Diversification of response to hsp65 during the course of autoimmune arthritis is regulatory rather than pathogenic

• Published in: Immunological reviews Vol. 164; no. 1; pp. 175 - 184
• Main Author: Moudgil, Kamal D.
• Format: Journal Article
• Language: English
• Published: Oxford, UK Blackwell Publishing Ltd 01.08.1998
• Subjects: Animals; Arthritis, Experimental - etiology; Arthritis, Experimental - immunology; Bacterial Proteins; Chaperonin 60; Chaperonins - immunology; Epitopes; Models, Immunological; Rats; Rats, Inbred F344; Rats, Inbred Lew
• ISSN: 0105-2896; 1600-065X
• DOI: 10.1111/j.1600-065X.1998.tb01219.x

Determinant spreading has been implicated in the pathogenesis of certain autoimmune diseases in animal models. We have observed that during the course of adjuvant arthritis (AA) in the Lewis rat, there is ‘diversification’ of response to the bacterial 65‐kDa heat shock protein (Bhsp65) towards its carboxy‐terminal determinants (BCTD). Strikingly, pretreatment of naive Lewis rats with BCTD affords significant protection from AA. Our preliminary studies indicate that the diversification of response to BCTD in the Lewis rat is probably triggered in vivo by the induction and enhanced processing of self(rat) hsp65. Thus, the self hsp65‐directed T‐cell responses appear to be involved in mediating natural remission from acute inflammatory arthritis induced by a foreign antigen, Myco‐bacterium tuberculosis. This the first report describing that the new T‐cell specificities arising during the course of an autoimmune disease are regulatory/protective rather than pathogenic.
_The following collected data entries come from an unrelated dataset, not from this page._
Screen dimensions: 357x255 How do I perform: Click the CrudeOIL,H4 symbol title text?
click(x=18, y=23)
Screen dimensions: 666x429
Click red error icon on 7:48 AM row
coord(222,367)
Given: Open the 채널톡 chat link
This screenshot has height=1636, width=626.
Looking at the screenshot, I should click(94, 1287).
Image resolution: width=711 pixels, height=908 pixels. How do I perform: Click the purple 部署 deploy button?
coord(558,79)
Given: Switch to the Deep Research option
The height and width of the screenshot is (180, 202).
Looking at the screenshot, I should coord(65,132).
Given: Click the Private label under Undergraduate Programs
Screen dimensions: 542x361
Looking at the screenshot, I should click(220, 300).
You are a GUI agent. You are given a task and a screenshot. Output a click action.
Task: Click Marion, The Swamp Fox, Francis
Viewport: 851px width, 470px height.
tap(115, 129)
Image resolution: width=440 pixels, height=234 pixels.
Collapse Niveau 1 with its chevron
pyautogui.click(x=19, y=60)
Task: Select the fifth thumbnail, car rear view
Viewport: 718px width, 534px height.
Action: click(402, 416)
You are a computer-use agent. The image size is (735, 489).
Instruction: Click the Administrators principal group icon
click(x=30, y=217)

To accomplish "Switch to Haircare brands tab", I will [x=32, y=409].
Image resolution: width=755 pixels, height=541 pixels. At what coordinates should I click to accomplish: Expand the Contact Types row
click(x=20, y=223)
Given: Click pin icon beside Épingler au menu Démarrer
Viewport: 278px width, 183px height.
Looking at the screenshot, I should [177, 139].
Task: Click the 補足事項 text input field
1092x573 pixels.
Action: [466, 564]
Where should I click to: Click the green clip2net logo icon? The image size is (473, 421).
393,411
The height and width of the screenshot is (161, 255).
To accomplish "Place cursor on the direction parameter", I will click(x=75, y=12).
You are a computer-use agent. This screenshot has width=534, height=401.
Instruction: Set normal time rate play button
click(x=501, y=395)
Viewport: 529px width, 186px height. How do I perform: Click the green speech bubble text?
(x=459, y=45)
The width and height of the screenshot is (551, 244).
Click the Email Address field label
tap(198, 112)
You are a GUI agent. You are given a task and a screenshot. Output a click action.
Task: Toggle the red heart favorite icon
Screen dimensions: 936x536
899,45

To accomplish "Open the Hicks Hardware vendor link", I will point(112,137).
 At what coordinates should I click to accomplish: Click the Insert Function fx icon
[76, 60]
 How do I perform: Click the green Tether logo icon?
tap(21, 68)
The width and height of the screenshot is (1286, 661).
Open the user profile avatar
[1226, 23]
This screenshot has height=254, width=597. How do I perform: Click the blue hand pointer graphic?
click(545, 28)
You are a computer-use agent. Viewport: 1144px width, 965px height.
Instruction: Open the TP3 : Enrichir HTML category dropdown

Moreover, our results suggest that a final common mechanism involving BCTD might be recruited by other rac strains which either are resistant to AA (WKY rats) or whose susceptibility to AA is modulated significantly by microbial flora (Fisher rats). The results of this study would contribute significantly to understanding of the pathogenesis of human rheumatoid arthritis, and in devising new therapeutic strategies for this disease.